**Document section:**
El Paso airspace closure: FAA ground stop lifted after hours, questions remain
Commercial flights in and out of El Paso International Airport resumed after a sudden Federal Aviation Administration ground stop that was initially described as a 10-day closure for “special security reasons.” The restriction, issued with little notice late Tuesday, briefly shut down nearly all aviation activity around El Paso, Texas—affecting passenger service, cargo, general aviation, and even emergency flights—before being lifted Wednesday morning.
The whiplash decision triggered confusion for travelers and airlines, sharp criticism from local officials, and a scramble across the region to reroute time-sensitive medical transport.
What the NOTAM did in practice
The FAA restriction was issued as a Temporary Flight Restriction in a Notice to Air Missions (NOTAM) that effectively closed most air operations around El Paso and nearby Santa Teresa, New Mexico. It covered airspace below 18,000 feet mean sea level within roughly a 10 nautical-mile radius and included the airspace surrounding the nearby military airfield as well.
Unlike many security-related restrictions, the El Paso order was notable for how broadly it applied. Local leaders said medical evacuation flights had to divert to other airports in southern New Mexico, adding distance and time for critical transports.
Timeline: from “10 days” to a same-day reversal
The restriction was published late Tuesday night and set to run through February 21, but it lasted only a fraction of that time. The FAA later issued a short public statement saying there was no threat to commercial aviation and that flights would resume as normal.
| Item | Detail (ET) |
|---|---|
| NOTAM published | Tue., Feb. 10 at about 10:32 p.m. |
| Restriction began | Wed., Feb. 11 at 1:30 a.m. |
| Restriction lifted | Wed., Feb. 11 at 8:54 a.m. |
| Stated scope | No flight operations below 18,000 ft within ~10 NM of El Paso |
| Practical impact | Ground stop for most flights, with diversions and cancellations |
Airlines worked to rebook passengers and reposition aircraft once the airspace reopened, but the early-morning disruption still cascaded through schedules for the rest of the day.
Why it happened: competing explanations
Federal officials offered differing accounts about what prompted the restriction. One version described a counter-drone response along the border, suggesting concern about hostile drones operating near U.S. airspace. Another account tied the shutdown to nearby military activity involving counter-drone technology testing—high-energy systems designed to defeat small unmanned aircraft—raising concerns about whether the test could affect civilian aviation.

**Provided information:**
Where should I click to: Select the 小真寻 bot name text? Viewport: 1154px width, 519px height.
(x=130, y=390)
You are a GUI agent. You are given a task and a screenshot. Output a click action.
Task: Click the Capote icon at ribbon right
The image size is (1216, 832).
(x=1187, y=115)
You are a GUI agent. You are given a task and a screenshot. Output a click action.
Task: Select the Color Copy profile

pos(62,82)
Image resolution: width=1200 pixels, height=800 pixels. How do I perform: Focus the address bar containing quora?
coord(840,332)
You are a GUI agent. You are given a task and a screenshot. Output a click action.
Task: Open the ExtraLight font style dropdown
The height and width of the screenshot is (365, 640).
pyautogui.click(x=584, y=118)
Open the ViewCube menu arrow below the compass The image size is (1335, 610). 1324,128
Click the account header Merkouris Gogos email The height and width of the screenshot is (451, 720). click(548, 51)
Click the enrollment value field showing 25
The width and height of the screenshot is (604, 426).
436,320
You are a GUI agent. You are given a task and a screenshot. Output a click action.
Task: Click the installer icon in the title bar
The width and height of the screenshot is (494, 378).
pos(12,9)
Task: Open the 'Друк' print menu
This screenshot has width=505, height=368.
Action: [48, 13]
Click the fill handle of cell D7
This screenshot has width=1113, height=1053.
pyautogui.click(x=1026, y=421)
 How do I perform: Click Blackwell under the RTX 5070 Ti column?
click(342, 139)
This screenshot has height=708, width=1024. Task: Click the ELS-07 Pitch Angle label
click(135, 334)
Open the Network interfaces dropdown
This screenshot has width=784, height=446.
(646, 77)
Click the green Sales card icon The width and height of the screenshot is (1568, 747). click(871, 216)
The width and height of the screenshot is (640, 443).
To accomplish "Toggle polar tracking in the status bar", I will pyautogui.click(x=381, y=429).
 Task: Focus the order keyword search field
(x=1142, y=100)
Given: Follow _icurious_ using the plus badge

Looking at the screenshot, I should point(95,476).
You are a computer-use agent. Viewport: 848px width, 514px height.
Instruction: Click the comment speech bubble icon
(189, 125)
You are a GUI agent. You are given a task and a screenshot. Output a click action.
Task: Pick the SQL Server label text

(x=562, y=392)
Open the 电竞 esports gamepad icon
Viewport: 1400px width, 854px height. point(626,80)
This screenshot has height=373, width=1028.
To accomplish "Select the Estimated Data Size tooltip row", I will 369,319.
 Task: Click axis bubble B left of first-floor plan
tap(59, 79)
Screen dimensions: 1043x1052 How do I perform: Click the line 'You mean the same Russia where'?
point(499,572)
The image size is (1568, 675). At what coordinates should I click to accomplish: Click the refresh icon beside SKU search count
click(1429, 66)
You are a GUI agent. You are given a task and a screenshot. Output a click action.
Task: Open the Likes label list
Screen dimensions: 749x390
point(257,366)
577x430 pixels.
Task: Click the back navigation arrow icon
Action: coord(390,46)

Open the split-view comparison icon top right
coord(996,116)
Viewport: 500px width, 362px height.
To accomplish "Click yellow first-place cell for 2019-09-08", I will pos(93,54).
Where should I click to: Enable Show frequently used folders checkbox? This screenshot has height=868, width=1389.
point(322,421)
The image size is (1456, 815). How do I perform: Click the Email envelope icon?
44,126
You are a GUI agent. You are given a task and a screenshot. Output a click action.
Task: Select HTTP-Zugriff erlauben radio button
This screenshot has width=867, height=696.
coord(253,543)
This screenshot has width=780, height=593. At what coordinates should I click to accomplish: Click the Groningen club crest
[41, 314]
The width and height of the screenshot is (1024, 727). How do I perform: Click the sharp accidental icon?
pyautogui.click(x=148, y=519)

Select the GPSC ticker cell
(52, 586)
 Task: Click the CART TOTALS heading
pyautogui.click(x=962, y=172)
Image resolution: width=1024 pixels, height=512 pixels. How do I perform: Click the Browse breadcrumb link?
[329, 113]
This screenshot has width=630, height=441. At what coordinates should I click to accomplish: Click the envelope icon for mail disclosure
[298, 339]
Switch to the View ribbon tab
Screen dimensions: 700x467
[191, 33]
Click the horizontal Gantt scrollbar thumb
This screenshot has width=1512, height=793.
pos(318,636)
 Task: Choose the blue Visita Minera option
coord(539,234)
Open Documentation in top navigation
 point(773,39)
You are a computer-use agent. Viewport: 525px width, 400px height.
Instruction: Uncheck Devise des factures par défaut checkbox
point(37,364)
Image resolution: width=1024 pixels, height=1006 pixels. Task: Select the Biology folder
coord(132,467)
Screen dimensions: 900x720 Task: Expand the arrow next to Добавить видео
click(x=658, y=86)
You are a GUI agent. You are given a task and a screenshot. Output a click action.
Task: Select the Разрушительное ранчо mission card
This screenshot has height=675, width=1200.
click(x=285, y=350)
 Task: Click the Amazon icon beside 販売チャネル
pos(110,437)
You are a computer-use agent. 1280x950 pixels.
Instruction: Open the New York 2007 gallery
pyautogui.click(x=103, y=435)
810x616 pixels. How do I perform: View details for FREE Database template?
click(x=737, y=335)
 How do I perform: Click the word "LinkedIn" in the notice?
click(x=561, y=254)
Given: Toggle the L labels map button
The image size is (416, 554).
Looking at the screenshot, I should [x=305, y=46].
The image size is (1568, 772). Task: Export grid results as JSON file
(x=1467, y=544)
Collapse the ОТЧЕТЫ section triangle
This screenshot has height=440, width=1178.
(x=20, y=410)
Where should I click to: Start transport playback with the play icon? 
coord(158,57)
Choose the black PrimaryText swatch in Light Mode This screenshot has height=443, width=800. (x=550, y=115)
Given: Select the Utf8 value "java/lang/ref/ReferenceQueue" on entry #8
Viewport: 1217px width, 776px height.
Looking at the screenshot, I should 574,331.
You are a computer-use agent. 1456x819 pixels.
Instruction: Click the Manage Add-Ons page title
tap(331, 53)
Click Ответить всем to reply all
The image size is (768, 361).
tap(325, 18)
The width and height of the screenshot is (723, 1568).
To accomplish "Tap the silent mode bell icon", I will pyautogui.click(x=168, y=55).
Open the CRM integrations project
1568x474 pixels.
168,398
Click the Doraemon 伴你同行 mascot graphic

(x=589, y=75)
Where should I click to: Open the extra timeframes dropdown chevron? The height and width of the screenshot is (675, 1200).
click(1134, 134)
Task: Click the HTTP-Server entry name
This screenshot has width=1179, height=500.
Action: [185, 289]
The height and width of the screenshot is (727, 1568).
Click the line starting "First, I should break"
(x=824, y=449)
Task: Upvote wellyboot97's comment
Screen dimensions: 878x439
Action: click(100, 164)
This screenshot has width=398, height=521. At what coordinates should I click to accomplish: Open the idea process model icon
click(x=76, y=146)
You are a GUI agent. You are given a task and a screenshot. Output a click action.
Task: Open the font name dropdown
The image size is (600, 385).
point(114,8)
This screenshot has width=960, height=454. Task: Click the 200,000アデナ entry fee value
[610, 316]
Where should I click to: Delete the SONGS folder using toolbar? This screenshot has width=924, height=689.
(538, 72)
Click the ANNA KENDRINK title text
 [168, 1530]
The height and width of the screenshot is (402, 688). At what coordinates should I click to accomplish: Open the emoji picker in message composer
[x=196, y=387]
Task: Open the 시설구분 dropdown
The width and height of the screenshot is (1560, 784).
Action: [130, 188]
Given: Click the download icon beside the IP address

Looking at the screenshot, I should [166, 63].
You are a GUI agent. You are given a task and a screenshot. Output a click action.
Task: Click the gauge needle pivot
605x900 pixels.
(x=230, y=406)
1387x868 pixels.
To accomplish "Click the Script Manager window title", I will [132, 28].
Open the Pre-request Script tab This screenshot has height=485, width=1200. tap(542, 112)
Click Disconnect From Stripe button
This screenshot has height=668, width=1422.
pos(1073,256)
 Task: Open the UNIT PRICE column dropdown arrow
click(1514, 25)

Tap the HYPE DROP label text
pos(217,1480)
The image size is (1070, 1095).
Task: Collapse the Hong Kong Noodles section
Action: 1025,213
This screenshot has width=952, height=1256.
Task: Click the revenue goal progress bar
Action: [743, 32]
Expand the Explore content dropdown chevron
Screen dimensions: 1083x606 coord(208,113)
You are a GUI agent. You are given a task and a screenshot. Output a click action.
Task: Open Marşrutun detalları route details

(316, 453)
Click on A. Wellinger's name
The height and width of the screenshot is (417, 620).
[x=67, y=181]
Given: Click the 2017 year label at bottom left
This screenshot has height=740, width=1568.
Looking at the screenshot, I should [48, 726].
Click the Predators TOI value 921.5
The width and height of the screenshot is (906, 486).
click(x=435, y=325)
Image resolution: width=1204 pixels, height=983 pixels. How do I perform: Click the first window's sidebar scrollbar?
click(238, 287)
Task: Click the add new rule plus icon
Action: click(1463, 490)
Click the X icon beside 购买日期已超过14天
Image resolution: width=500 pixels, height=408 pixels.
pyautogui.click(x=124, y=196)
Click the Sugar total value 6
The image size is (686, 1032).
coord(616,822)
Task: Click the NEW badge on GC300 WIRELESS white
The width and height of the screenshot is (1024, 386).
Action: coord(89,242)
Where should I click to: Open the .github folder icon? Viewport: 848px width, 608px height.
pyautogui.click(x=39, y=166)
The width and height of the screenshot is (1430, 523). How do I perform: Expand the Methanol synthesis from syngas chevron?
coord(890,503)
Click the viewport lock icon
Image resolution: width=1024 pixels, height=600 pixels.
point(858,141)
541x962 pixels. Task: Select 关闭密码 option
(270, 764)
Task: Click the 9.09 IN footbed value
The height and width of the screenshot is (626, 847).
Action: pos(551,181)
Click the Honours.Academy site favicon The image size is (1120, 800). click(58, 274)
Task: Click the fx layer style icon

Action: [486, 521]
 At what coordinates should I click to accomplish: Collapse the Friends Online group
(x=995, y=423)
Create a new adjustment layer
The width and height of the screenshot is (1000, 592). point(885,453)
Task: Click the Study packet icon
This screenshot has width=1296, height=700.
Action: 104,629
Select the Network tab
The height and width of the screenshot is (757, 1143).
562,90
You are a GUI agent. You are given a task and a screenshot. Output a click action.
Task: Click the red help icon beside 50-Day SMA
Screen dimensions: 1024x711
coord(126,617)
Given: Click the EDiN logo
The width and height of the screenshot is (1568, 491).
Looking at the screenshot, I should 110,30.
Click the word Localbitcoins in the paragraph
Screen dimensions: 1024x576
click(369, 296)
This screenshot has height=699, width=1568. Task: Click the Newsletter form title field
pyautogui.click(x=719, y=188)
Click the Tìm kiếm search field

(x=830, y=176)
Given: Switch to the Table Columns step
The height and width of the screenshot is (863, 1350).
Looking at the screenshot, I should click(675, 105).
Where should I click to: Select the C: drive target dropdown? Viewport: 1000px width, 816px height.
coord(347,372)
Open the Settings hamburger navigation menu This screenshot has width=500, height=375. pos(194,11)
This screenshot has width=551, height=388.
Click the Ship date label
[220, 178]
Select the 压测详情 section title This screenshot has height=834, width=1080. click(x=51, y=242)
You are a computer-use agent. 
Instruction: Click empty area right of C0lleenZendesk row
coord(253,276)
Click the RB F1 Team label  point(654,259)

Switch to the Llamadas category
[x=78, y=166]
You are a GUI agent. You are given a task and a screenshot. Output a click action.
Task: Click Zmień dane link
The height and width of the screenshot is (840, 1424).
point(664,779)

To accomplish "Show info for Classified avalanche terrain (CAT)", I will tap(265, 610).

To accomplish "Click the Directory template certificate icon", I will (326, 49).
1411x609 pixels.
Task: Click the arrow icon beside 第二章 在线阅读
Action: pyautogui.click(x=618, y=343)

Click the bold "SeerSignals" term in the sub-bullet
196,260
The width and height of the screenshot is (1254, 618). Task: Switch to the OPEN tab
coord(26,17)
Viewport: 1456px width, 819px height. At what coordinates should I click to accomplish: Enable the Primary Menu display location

**Task prompt:** Transcribe the passage of the El Paso airspace article starting at "What the NOTAM" and ending at "airfield as well.". The items were taken from a separate source.

**Result of the task:**
What the NOTAM did in practice
The FAA restriction was issued as a Temporary Flight Restriction in a Notice to Air Missions (NOTAM) that effectively closed most air operations around El Paso and nearby Santa Teresa, New Mexico. It covered airspace below 18,000 feet mean sea level within roughly a 10 nautical-mile radius and included the airspace surrounding the nearby military airfield as well.